Loudspeaker as signal source
Figure 3:
To demonstrate the functionality of amplifying circuits, an input signal is required. I am using a loudspeaker. Normally those devices are used in output mode: An alternating current is running through the wires of an inductor being placed inside of the magnetic field of a permanent magnet. The interaction of the magnetic fields of inductor and permanent magnet results in a force acting on a membrane. Vice versa, if the membrane is actuated, a voltage is induced at the windings of the inductor (see chapter induction). At the drawing you can see an oscillograph curve of a single pulse (tipping with my finger on the membrane) with a peak to peak voltage of approximately 120mV and a pulse length of round about 70ms.

Amplifying circuit

The intention is to amplify the signal output of our source - strictly speaking the alternating fraction of the signal. To do so we have to turn the potentiometer until the base voltage is approximately 0.6V. This is the operating point (or bias point) of our amplifying circuit. The resistance of the transistors emitter collector line equals those of the load resistor at the operating point. By increasing the base voltage sightly above the operating point, the voltage drop at the load resistor increases clearly, because of the decreasing resistance of the transistor.
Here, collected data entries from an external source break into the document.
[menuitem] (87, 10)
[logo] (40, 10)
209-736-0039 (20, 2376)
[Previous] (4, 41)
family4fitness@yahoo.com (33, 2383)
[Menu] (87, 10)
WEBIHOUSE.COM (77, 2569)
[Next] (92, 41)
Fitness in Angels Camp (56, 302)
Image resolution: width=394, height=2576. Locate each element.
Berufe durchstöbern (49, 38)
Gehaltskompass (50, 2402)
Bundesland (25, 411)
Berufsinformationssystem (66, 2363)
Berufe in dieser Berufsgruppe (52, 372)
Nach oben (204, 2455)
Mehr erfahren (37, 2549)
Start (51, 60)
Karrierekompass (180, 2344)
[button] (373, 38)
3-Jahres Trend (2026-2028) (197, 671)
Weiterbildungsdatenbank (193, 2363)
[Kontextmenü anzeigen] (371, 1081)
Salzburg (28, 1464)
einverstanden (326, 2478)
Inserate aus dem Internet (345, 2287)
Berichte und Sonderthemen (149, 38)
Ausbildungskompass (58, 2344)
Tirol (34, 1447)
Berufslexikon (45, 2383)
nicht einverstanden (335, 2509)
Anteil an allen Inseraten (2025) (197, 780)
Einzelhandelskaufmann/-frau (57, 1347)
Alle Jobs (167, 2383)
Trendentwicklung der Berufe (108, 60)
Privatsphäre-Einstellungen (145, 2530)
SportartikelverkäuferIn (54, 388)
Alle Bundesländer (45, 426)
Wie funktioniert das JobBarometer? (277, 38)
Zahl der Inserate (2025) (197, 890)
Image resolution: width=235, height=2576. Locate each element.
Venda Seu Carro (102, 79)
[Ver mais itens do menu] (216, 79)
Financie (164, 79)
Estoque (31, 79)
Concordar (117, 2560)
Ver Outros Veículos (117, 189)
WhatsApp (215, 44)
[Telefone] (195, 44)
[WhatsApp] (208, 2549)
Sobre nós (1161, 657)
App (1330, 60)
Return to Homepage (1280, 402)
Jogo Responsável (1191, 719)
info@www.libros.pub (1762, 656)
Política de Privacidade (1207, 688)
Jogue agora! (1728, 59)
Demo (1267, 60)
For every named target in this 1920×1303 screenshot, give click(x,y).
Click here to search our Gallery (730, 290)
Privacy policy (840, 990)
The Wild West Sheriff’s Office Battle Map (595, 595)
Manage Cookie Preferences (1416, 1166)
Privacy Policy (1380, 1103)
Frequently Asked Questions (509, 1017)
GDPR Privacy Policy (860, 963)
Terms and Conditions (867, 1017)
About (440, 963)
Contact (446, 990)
On the other hand by decreasing the base voltage slightly, the voltage drop at the load resistor is decreasing significantly, because of the increasing resistance of the transistor.
The (alternating) input signal has to be added to respectively subtracted from the (direct) base voltage adjusted at the operating point. There are two ways to achieve this:

Inmput signal
Figure 4:
We can open the circuit between potentiometer and ground to switch the loudspeaker in series to the potentiometer.
A disadvantage of this principle is the ohmic resistance of the signal source (loudspeaker), which is added to those of the potentiometer. By replacing the signal source by another one with a different ohmic resistance, the operating point has to be readjusted.
Another disadvantage is the constant current running through the windings of the inductor even while the membrane is at rest.
Input signal via capacitor
Figure 5:
A capacitor is added to the base pin of the transistor. The signal source is attached between the second clamp of the capacitor and ground. Now the capacitor gets charged as soon as a voltage is attached to the circuit. While the membrane of the loudspeaker is not actuated, the voltage drop at the capacitor matches exactly those of the potentiometer, which is the operating point. By tipping on the membrane, the voltage induced by the inductor is added to those of the capacitor.
We don't need to readjust the operating point if the signal source is replaced by another one with a different ohmic resistance.
The loop running through the base pin of the transistor is called input circuit or simply input. The loop running through the emitter (=voltage between ground and emitter respectively between emitter and positive terminal) is called output circuit or simply output. Accordingly the voltage attached to the input circuit is called input signal, while those recorded at the output circuit is called output signal.

Curve progression

The following curve progressions were recorded by an oscilloscope. The amplifying circuit was attached to a battery with a voltage output of 12V, hence the operating point as to be adjusted in such a way, that the voltage drop at the load resistor equals those at the emitter collector line of the transistor, which is 6V. The accordant base voltage is approximately 0.65V. The used time base was 2ms per division.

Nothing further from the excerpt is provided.